Human rights lawyer who defended Nelson Mandela

Born: May 12, 1932;

Died: June 18, 2017

JOEL Joffe, Lord Joffe of Liddington, who has died aged 85, was a human rights lawyer who defended Nelson Mandela during the notorious Rivonia Trial in South Africa which led to the imprisonment of Mandela for 27 years. Later, Lord Joffe made his name as a pioneer of corporate giving and philanthropy - he gave away an estimated two-thirds of his wealth - and as a Labour peer in the House of Lords, campaigned repeatedly for the introduction into British law of a right to die.

He was born in Johannesburg and had a tough education at a Catholic school in the city. He recalled that the monks who ran the school were extremely fond of physical education but the young Joffe started a competition with his friends to see who could receive the most beatings. At over a hundred, Joffe was declared the winner and the headmaster gave up. Beating, he told Joffe, was wasted on him.

After school, Joffe studied law at the University of the Witwatersrand, but left his first firm when they objected to him working pro bono on human rights cases. He was called to the South African bar in 1962.

The trial of Mandela and nine other ANC activists came the following year, with Mandela himself firmly in charge of the defence. While preparing for the case, lawyer and client knew that the room would be bugged so devised a system where they would write messages on bits of paper which they would then burn in an ashtray.
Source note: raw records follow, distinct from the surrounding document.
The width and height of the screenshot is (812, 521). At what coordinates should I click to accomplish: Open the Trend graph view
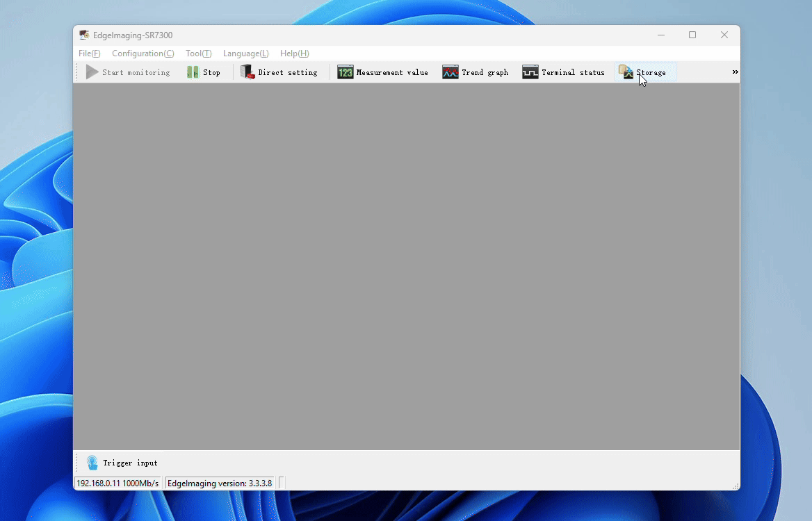coord(476,72)
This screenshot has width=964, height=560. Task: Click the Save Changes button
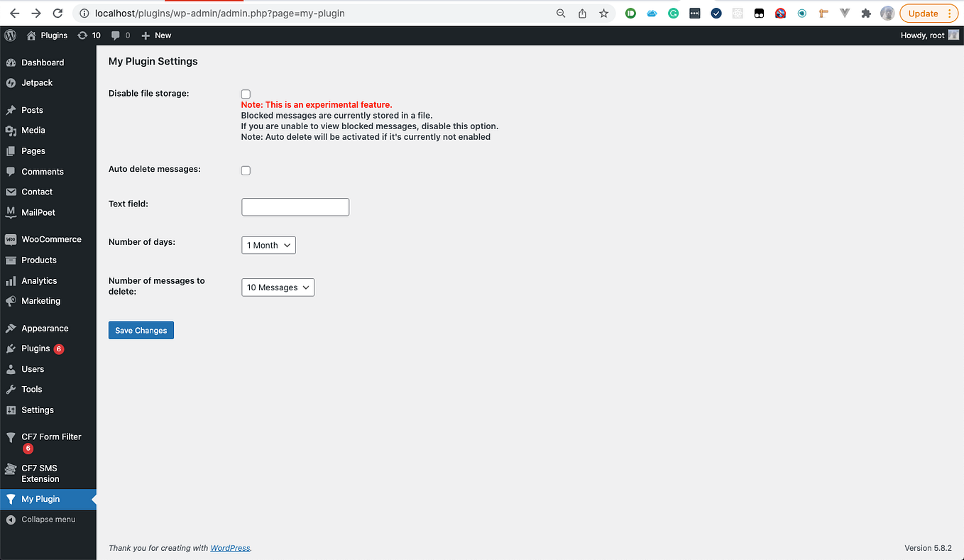(141, 330)
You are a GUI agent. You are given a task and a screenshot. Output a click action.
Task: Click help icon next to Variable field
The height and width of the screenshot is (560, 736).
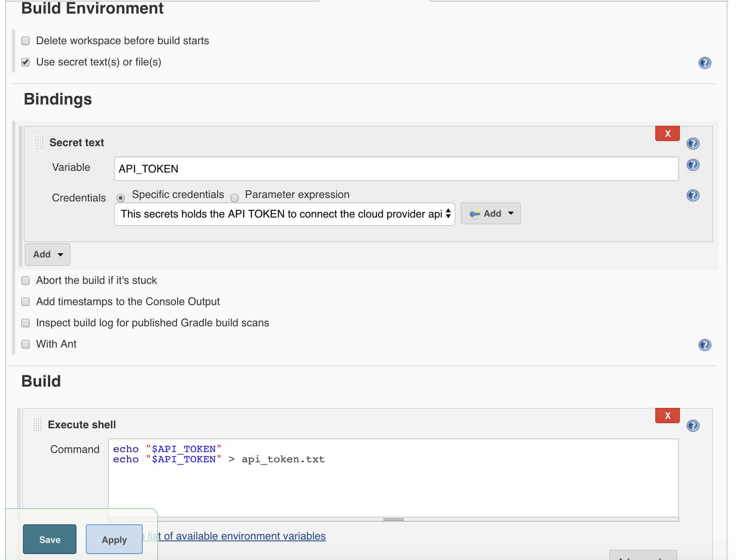tap(693, 165)
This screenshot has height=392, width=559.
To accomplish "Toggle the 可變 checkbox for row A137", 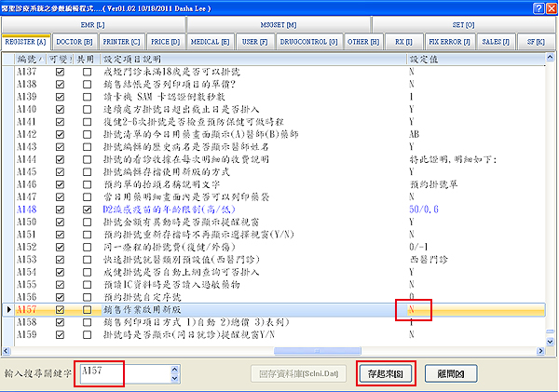I will pyautogui.click(x=61, y=71).
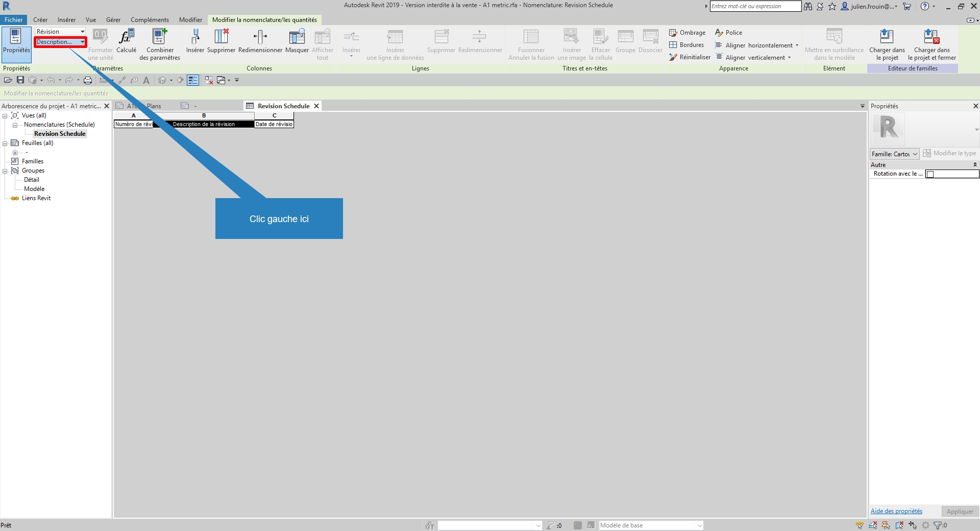The width and height of the screenshot is (980, 531).
Task: Click Charger dans le projet icon
Action: click(x=887, y=37)
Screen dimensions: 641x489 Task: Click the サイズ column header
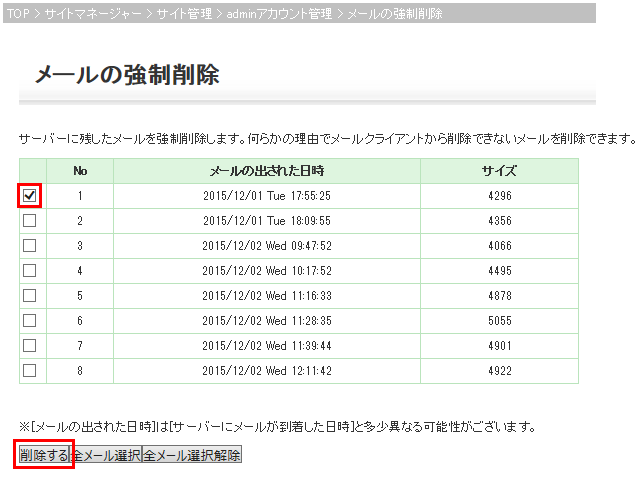point(499,171)
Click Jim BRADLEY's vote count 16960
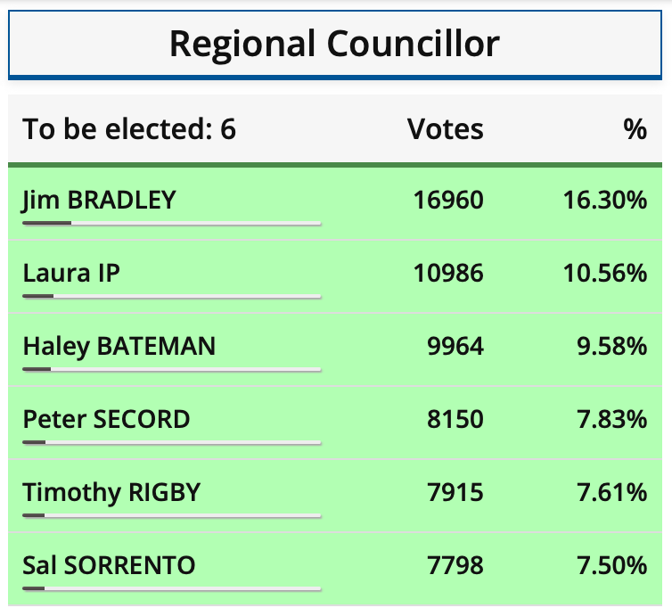The image size is (672, 616). 448,200
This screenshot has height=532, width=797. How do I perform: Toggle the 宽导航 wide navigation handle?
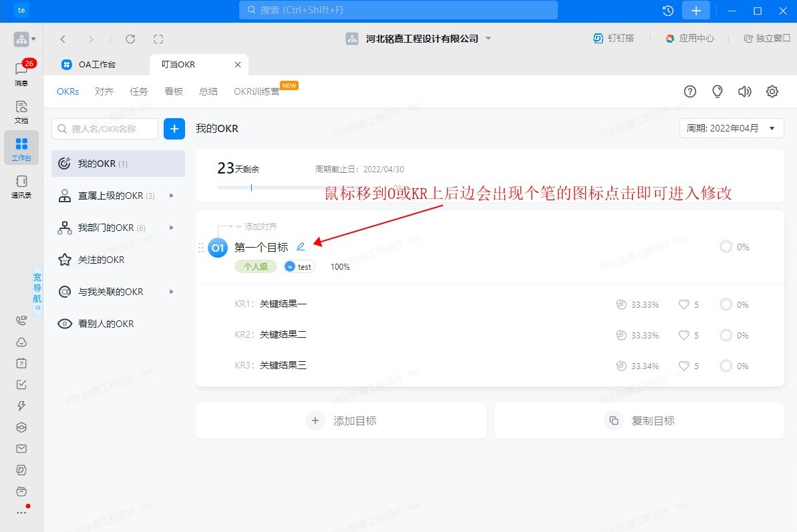37,291
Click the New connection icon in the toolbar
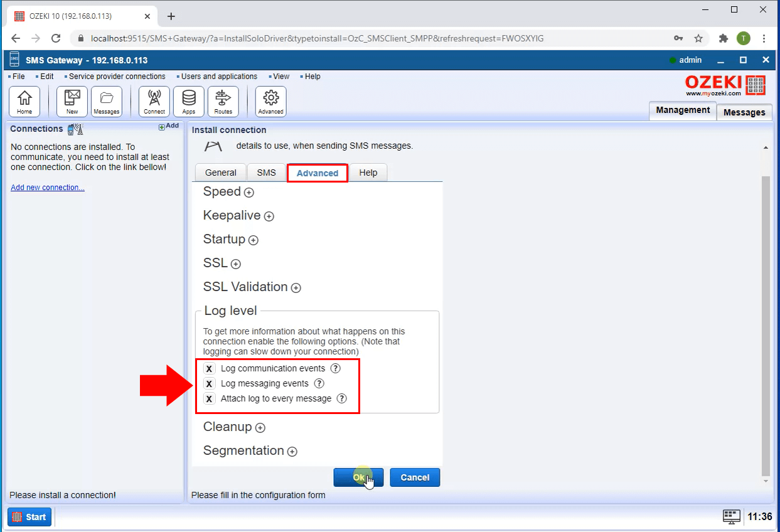780x532 pixels. [72, 101]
Mandela saw the trial itself as an opportunity to expose the government for its human rights abuses and insisted he would plead not guilty to the charges of sabotage. He delivered a speech which lasted for several hours during which the country's future president insisted that political freedoms would come to South Africa one day. He also said he was willing to die for his ideal.

In the end, Mandela and his co-accused were found guilty and sentenced to life imprisonment - he was released in 1990. For Joffe, the trial meant that he was shunned by many colleagues and friends and eventually he was banned from the country for 30 years and forced to start a new life and career in Britain.

Unable to practise as a lawyer, he joined Abbey Life Assurance and later co-founded Allied Dunbar, now Zurich. He also established the Allied Dunbar Trust, which gave one per cent of the company's profits to good causes. He was also chairman of Oxfam from 1995 to 2001, where he “was tireless in helping to make Oxfam more effective and providing the best return on donors’ contributions”, the charity said.

He was appointed CBE in 1999 and made a life peer in 2000. Between 2002 and 2006, he made several attempts to introduce the right to euthanasia into British law. "Some people do not want palliative care," he said. "They say: 'I have had a good life and I don't want to spend the last three to four months of my life suffering unbearably or being drugged. It is my right to determine how and when I die.'"

Lord Joffe is survived by his wife Vanetta and their three daughters.